Factor two shows that players who are good at making contact in general and in spoiling 2 strike pitches (which common sense tells us is a function of making contact as well) are the ones who are skilled at avoiding strikes. Let’s call factor two “contact.”
Factor three is an interesting factor. The higher the response bias (likelihood of swinging), the more early count foul balls that a player, and to some extent, even though he swings more, he makes contact less. So, he’s coming up empty a lot of the time. The thing is that early count foul balls are associated with home runs, so a guy who swings a lot is a guy who likes to take his chances. Factor three is “risk taking”
Factor four is something that surprised me. It’s pretty much line drive percentage, but power score loads pretty heavily on there. LD% is in the formula for power score, so maybe that’s what’s driving the correlation, and power score, as I’ve defined it has much more to do with making good contact. Still, it has a pretty good correlation with HR/FB, so one of the marks of a good power hitter is apparently hitting a lot of LD’s. Let’s call this factor “solid contact”
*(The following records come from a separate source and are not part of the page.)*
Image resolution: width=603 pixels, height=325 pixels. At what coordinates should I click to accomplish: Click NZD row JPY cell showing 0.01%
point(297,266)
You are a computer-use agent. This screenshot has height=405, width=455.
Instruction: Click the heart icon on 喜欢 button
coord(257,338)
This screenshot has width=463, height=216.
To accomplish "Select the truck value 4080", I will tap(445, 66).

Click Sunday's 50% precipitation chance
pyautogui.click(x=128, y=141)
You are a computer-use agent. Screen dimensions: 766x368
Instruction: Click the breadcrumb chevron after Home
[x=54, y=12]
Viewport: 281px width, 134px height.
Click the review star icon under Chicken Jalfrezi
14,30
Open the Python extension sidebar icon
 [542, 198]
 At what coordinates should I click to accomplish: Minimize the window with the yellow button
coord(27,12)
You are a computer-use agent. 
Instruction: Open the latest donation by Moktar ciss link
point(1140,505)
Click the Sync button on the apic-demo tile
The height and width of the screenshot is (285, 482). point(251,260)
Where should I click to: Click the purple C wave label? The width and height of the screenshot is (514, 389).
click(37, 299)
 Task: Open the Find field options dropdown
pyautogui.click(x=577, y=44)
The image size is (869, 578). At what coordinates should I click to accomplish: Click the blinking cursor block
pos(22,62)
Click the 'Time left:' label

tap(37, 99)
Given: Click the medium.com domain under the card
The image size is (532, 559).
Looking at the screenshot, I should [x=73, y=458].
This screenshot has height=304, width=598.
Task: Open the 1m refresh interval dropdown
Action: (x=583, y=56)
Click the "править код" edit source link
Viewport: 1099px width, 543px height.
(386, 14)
So we have a four-factor structure: What sort of approach does the player take (slap and run vs. swing hard and hope you hit it), how likely is he to take risks, how good is he at making contact, and how solid is that contact. Makes sense. To be on the safe side, I re-did the same factor analysis with the same measures, this time using data from 1993. The point there is that it’s mostly a different group of guys (and the few carry-overs to 2008 were all 15 years younger then…) I got virtually the same factor loading plot. Looks like this model holds across time.
Why is this important? Because now we have scales which are orthogonal, based on statistics with good metric properties, and follow a reasonable flowchart of what a hitter is actually expected to do. This should come in rather handy.